Given \(N\) servers to be connected by a spanning tree, the problem asks to minimize the total installation cost while necessarily including \(K\) specified cables. If no spanning tree containing all specified cables exists, output \(-1\).

Analysis

Key Insight

This problem is about finding a “minimum spanning tree where some edges are forced to be selected.”

A standard minimum spanning tree (MST) can be found using Kruskal’s algorithm, which works by “considering edges in increasing order of cost and adopting those that do not form a cycle.”

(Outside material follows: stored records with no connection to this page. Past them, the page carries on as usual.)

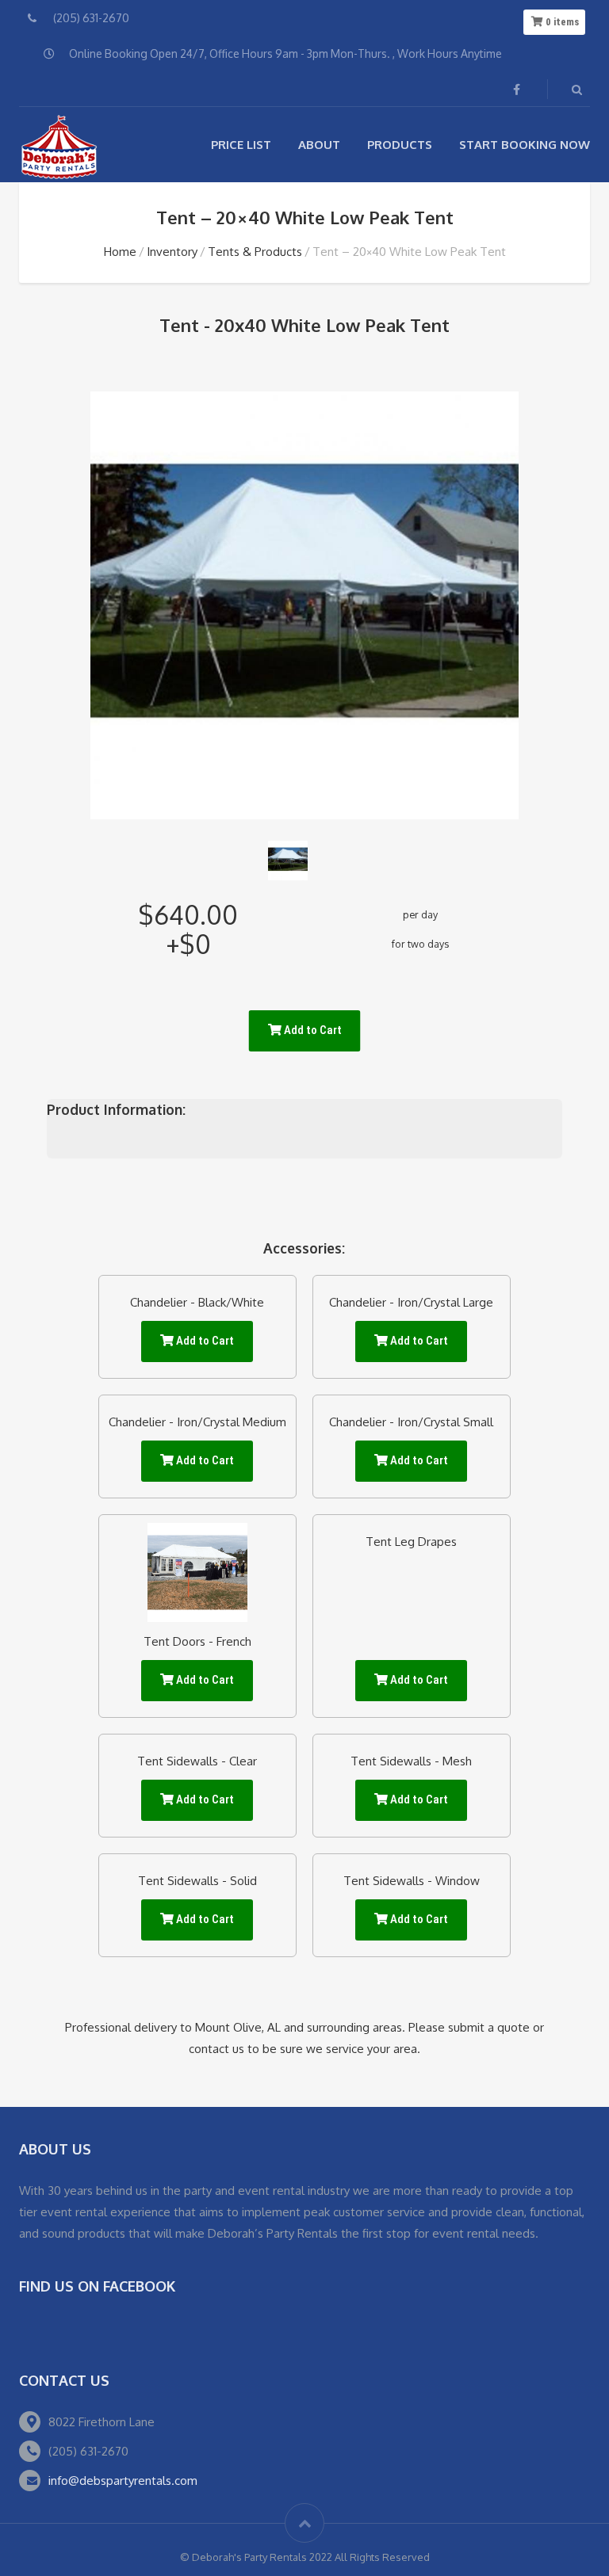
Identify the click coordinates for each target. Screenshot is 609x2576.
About (319, 144)
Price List (241, 144)
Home (120, 251)
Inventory (172, 251)
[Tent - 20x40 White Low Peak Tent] (288, 860)
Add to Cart (312, 1030)
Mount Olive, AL (238, 2027)
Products (399, 144)
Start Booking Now (524, 144)
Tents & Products (255, 251)
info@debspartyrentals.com (122, 2480)
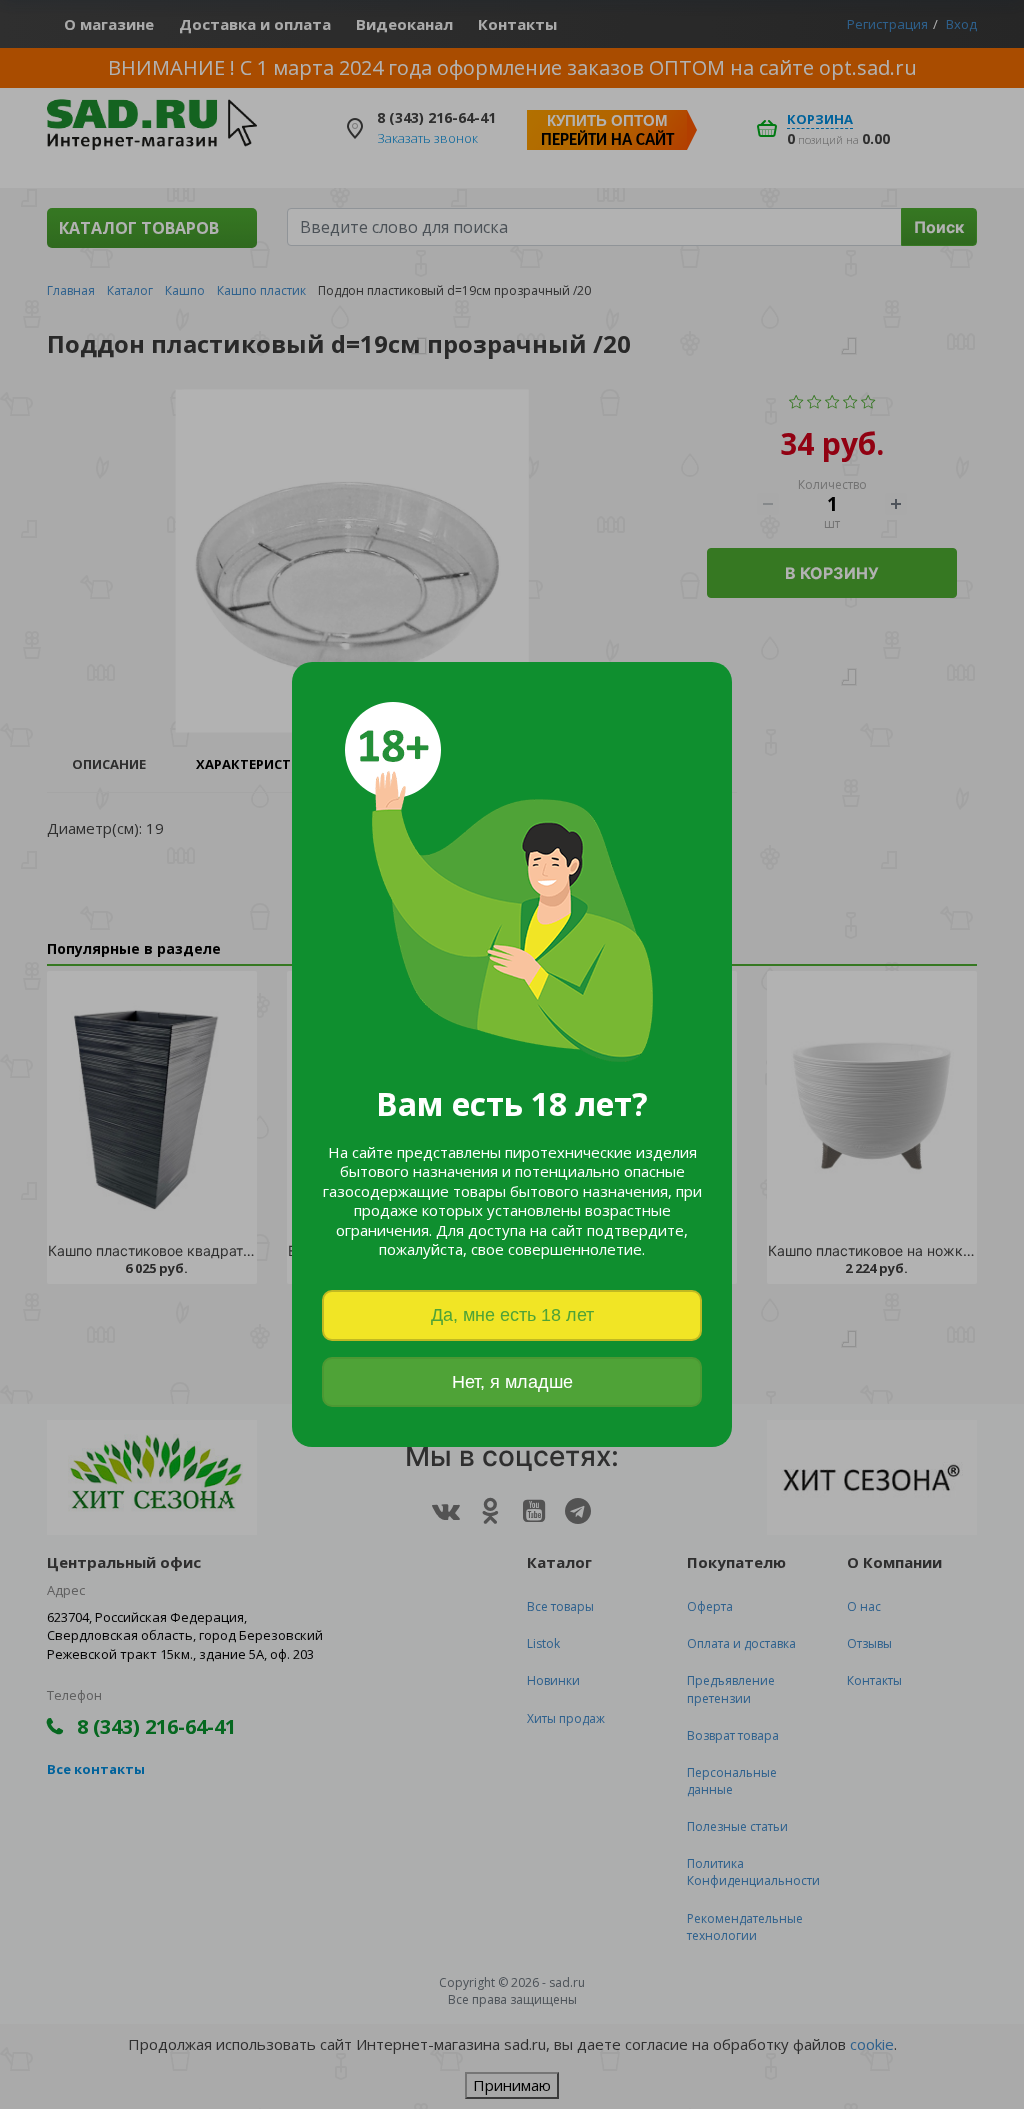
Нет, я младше (512, 1382)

The crucial observation here is that we can first add all mandatory edges, and then run Kruskal’s algorithm on the remaining edges.

Why This Is Correct

Consider the state after adding all mandatory edges. The connected components are managed by a Union-Find structure, forming several “groups.” What remains is to connect all these groups into one. This reduces exactly to the minimum spanning tree problem on the graph contracted by the mandatory edges. Therefore, it is optimal to greedily adopt edges that connect different connected components by examining the remaining edges in order of cost (Kruskal’s algorithm).

Impossible Cases

The answer is \(-1\) in the following two cases:

1. The mandatory edges form a cycle: While adding the \(K\) mandatory edges, if an edge appears that connects two vertices already in the same connected component, it is impossible to form a spanning tree (which must be cycle-free).
2. The spanning tree cannot be completed: Even combining mandatory edges and additional edges, if the total is fewer than \(N-1\) edges (the overall graph is disconnected).

Algorithm

1. Read the input and manage the set of mandatory edges.
2. Initialize a Union-Find structure (\(N\) vertices).
3. Add all mandatory edges. If both endpoints are already in the same connected component when adding an edge, a cycle would form, so output \(-1\) and terminate. Accumulate the cost.
4. Sort the non-mandatory edges in ascending order of cost.
5. Run Kruskal’s algorithm: examine non-mandatory edges in increasing order and adopt those that connect different connected components. Stop when the total number of adopted edges reaches \(N-1\).
6. If \(N-1\) edges have been selected in total, output the total cost; otherwise, output \(-1\).

Concrete Example

\(N=4\), with edges \((1,2,10), (2,3,5), (3,4,3), (1,4,1)\) between servers, and edge \((1,2,10)\) is mandatory:

• First, add edge \((1,2,10)\) → \(\{1,2\}, \{3\}, \{4\}\)
• Remaining edges sorted by cost: \((1,4,1), (3,4,3), (2,3,5)\)
• Adopt \((1,4,1)\) → \(\{1,2,4\}, \{3\}\)
• Adopt \((3,4,3)\) → \(\{1,2,3,4\}\) → Complete!
• Total cost: \(10 + 1 + 3 = 14\)

Complexity

• Time complexity: \(O(M \log M)\) (sorting non-mandatory edges is the bottleneck. Union-Find operations are nearly \(O(\alpha(N))\), essentially constant)
• Space complexity: \(O(N + M)\)

Implementation Notes

• Use Union-Find with path compression and union by rank to perform union/find operations efficiently.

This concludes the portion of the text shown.